[Task material Boundary: Start]

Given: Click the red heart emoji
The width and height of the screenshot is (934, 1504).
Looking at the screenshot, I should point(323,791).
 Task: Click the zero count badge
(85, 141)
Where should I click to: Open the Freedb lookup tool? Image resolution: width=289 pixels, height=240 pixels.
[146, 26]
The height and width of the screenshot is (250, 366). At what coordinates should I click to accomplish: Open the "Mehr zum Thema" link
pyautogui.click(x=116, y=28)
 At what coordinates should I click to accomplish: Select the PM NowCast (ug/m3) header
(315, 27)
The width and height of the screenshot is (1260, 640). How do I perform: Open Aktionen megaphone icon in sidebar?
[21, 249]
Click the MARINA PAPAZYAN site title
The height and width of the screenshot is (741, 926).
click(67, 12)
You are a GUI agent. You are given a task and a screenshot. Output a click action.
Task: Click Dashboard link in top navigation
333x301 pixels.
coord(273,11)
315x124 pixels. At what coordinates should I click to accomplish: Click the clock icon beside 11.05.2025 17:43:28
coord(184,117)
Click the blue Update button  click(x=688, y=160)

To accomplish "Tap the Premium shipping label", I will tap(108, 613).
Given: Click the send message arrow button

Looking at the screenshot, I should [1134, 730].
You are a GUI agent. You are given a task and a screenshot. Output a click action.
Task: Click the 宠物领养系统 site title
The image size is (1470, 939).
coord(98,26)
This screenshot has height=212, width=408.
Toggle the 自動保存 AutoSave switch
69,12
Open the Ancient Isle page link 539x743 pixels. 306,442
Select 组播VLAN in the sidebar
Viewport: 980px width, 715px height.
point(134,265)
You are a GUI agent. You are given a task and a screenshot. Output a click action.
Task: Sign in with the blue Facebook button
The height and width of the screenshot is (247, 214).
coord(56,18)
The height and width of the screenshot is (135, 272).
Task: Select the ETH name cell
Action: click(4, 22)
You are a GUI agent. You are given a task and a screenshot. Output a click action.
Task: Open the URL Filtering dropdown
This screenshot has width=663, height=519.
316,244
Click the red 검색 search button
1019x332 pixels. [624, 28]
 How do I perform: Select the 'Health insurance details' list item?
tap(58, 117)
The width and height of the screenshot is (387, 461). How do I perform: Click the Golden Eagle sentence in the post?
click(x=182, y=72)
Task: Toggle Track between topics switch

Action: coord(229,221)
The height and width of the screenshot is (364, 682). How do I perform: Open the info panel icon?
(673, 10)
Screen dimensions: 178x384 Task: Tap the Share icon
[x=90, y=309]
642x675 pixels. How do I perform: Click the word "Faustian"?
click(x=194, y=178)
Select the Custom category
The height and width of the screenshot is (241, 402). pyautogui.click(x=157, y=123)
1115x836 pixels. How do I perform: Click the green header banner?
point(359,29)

[Task material Boundary: End]

Problem description. Return the lines above that include the string "blue".

Answer to the exercise.
Click the blue Update button  click(x=688, y=160)
Task: Sign in with the blue Facebook button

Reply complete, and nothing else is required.